## PROBLEM
Check every line below for the word "width" and copy the ones that have it.

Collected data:

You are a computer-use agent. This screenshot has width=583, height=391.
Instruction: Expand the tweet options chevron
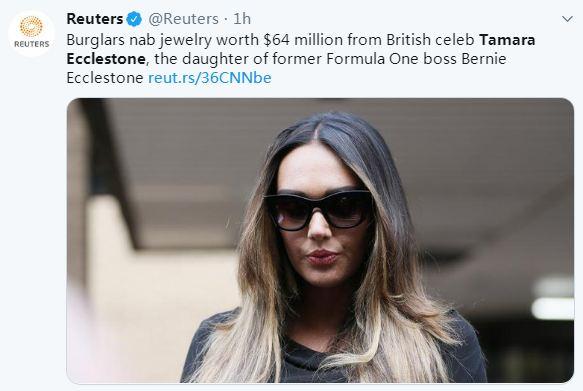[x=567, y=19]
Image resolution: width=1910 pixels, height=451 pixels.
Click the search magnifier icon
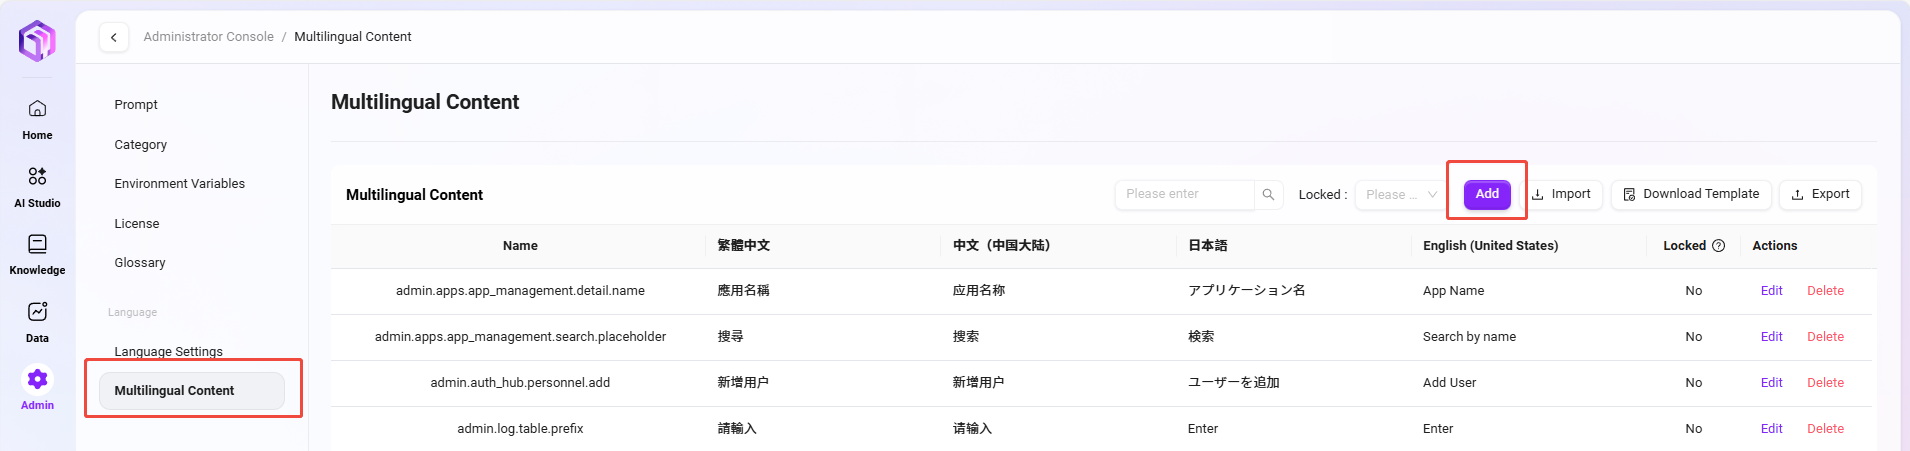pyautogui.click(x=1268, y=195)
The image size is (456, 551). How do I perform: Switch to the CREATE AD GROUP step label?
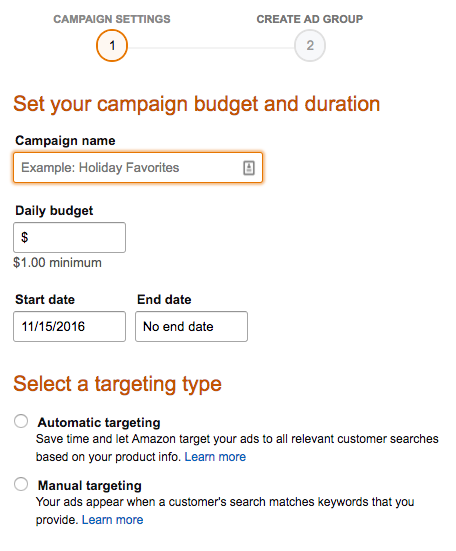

## TASK RESULT
You are a computer-use agent. This screenshot has width=583, height=391.
Image resolution: width=1910 pixels, height=451 pixels.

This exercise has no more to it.